Table file formats - Schema evolution: Delta Lake

Versions: Delta Lake 2.2.0

Data lakes have made the data-on-read schema popular. Things seem to change with the new open table file formats, like Delta Lake or Apache Iceberg. Why? Let's try to understand that by analyzing their schema evolution parts.

Schema enforcement vs. schema evolution

Before delving into code, there is one important point to explain. The schema evolution doesn't mean the schema enforcement but both are present in Delta Lake. Moreover, schema evolution is a side effect of the schema enforcement.

Why so? When you try to write a DataFrame that doesn't comply with the table's schema, you'll get the exception like:

Exception in thread "main" org.apache.spark.sql.AnalysisException: A schema mismatch detected when writing to the Delta table (Table ID: 677731f2-cc36-4838-9c1f-526d91b6930e).
To enable schema migration using DataFrameWriter or DataStreamWriter, please set:
'.option("mergeSchema", "true")'.
# ...

Pretty clear now, isn't it? The mergeSchema option suggested by the stack trace message is the enabler of the schema evolution. Without that, you won't be able to write any data that has new columns or the same columns with different types.

Schema metadata

The first step in our schema journey is to understand where these schemas are stored. They're part of the metadata associated to each transaction:

# cat cat /tmp/table-file-formats/007_schema_evolution/delta_lake/_delta_log/00000000000000000000.json
{"protocol":{"minReaderVersion":1,"minWriterVersion":2}}
{"metaData":{"id":"f819f05a-d6b6-4f19-8501-6b2da695aa75","format":{"provider":"parquet","options":{}},"schemaString":"{\"type\":\"struct\",\"fields\":[{\"name\":\"id\",\"type\":\"integer\",\"nullable\":true,\"metadata\":{}},{\"name\":\"multiplication_result\",\"type\":\"integer\",\"nullable\":true,\"metadata\":{}}]}","partitionColumns":[],"configuration":{},"createdTime":1680573431142}}
# ...

Whenever you change the table schema, Delta Lake simply writes it as a new schemaString:

# cat cat /tmp/table-file-formats/007_schema_evolution/delta_lake/_delta_log/00000000000000000001.json
{"metaData":{"id":"f819f05a-d6b6-4f19-8501-6b2da695aa75","format":{"provider":"parquet","options":{}},"schemaString":"{\"type\":\"struct\",\"fields\":[{\"name\":\"id\",\"type\":\"integer\",\"nullable\":true,\"metadata\":{}},{\"name\":\"multiplication_result\",\"type\":\"integer\",\"nullable\":true,\"metadata\":{}},{\"name\":\"generation_time\",\"type\":\"timestamp\",\"nullable\":true,\"metadata\":{}}]}","partitionColumns":[],"configuration":{},"createdTime":1680573431142}}
# ...

When you read a Delta Lake table, you inherently reference the schema associated with the read transaction and pass it to the internal class representing the table (HadoopFsRelation):

Column mapping

You've certainly noticed an interesting class in the picture, the DeltaColumnMapping. It's related to the column mapping feature that gives more flexibility in the schema manipulation. The mapping represents schema columns with unique id and name attributes and is required for more advanced schema evolution scenarios, such as column renaming or dropping.

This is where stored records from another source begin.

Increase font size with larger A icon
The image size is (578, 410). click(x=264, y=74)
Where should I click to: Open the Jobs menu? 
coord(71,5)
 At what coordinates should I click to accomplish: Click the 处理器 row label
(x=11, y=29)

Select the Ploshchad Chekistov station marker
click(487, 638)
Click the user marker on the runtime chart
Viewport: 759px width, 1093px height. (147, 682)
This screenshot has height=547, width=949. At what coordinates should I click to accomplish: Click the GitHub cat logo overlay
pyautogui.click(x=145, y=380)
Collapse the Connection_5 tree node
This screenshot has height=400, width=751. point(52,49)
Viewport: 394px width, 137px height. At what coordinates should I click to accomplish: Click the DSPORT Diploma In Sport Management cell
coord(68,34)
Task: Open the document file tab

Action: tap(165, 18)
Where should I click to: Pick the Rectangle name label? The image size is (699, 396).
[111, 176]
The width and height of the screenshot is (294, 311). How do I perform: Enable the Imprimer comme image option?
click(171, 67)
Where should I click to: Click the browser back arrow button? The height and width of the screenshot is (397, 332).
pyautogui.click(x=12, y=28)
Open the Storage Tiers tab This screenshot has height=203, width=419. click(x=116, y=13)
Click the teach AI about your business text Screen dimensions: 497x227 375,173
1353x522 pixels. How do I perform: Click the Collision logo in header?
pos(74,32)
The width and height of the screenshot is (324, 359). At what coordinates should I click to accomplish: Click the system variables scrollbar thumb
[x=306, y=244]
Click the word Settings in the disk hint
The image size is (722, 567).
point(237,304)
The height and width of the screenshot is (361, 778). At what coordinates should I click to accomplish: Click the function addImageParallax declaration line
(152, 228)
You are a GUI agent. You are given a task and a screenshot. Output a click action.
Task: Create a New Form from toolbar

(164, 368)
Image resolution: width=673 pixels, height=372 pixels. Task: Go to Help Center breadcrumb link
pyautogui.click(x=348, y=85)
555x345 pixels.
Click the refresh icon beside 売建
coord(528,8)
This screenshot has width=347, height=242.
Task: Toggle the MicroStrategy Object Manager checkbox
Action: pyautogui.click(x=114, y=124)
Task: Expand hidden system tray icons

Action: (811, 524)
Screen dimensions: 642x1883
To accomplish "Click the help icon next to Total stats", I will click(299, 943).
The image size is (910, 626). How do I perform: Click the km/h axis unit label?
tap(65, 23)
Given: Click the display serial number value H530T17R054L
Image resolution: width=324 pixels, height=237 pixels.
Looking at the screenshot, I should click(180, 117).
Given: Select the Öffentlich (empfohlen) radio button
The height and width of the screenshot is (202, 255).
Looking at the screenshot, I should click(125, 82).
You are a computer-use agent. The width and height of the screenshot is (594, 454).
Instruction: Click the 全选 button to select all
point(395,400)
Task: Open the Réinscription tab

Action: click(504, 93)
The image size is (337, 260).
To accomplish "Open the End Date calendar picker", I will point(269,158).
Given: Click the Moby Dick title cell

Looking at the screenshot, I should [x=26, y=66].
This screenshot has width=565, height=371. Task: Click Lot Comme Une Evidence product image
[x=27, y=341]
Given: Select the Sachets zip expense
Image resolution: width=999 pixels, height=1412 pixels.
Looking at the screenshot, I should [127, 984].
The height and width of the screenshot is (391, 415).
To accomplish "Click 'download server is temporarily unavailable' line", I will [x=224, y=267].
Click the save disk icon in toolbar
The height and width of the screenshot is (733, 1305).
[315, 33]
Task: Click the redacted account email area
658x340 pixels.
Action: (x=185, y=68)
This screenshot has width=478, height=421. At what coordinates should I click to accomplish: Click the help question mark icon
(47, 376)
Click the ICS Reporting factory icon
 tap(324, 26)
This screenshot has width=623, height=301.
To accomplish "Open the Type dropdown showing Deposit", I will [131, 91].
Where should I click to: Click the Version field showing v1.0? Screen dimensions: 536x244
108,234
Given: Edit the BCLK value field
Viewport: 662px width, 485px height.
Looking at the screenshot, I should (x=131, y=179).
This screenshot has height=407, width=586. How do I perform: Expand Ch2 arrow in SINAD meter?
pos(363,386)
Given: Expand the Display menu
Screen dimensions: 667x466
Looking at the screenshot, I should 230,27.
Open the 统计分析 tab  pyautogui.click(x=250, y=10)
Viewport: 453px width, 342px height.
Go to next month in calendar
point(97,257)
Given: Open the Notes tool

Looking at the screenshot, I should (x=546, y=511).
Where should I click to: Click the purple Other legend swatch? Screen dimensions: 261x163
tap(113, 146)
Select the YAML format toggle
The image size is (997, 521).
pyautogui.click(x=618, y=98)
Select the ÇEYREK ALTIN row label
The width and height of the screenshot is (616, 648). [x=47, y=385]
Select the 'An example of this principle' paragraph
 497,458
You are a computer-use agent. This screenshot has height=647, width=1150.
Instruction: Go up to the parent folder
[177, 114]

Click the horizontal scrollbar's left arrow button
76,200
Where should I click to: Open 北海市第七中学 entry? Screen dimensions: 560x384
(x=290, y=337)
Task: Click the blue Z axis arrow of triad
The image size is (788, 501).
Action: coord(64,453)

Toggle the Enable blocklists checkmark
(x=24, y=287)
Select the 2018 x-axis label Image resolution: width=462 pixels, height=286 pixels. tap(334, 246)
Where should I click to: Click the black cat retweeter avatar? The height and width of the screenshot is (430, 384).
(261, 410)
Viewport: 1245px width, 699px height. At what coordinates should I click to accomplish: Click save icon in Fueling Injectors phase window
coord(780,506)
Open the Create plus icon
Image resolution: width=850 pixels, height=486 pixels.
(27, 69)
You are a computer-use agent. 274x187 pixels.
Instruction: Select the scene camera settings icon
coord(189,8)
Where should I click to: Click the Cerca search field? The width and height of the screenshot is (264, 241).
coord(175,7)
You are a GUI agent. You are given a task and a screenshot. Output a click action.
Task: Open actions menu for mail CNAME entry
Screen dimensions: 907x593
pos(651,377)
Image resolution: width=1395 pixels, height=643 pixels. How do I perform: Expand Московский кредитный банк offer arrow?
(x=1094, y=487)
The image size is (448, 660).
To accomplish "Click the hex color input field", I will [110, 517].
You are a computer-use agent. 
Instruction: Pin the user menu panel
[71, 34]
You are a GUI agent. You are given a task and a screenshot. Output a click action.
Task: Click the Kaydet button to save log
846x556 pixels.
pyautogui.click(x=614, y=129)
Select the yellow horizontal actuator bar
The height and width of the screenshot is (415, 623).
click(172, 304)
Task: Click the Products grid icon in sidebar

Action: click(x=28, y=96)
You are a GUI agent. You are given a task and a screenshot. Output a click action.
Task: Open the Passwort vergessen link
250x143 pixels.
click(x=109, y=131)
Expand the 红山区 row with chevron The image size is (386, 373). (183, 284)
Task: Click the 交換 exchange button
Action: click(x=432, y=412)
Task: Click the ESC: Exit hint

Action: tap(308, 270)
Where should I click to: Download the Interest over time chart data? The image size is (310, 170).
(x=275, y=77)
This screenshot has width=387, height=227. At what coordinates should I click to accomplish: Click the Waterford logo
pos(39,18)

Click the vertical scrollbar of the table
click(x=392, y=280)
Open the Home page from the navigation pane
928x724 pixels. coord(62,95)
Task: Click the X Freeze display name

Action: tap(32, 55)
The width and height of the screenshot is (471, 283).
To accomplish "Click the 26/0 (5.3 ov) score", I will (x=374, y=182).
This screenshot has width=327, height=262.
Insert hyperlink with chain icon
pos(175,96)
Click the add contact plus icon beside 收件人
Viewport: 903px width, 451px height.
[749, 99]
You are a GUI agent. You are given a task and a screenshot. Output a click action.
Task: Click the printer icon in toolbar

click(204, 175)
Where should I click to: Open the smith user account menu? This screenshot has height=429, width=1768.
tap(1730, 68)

To understand that difference, let's see the schema from the metadata file written for a name-based column mapping strategy after renaming a column from multiplication_result to result:

# {"metaData":{"id":"2cd11f34-d0cd-4d2e-a620-3d327b80f90c","format":{"provider":"parquet","options":{}},"schemaString":"{\"type\":\"struct\",\"fields\":[{\"name\":\"id\",\"type\":\"integer\",\"nullable\":true,\"metadata\":{\"delta.columnMapping.id\":1,\"delta.columnMapping.physicalName\":\"id\"}},{\"name\":\"result\",\"type\":\"integer\",\"nullable\":true,\"metadata\":{\"delta.columnMapping.id\":2,\"delta.columnMapping.physicalName\":\"multiplication_result\"}}]}","partitionColumns":[],"configuration":{"delta.columnMapping.mode":"name","delta.columnMapping.maxColumnId":"2"},"createdTime":1680591264401}}

Despite renaming the column, the multiplication_result is still there. If you check the Parquet files associated with this operation, you'll see that they still have the old column name:

val inputData = (0 to 2).map(nr => (nr, nr * 2)).toDF("id", "multiplication_result")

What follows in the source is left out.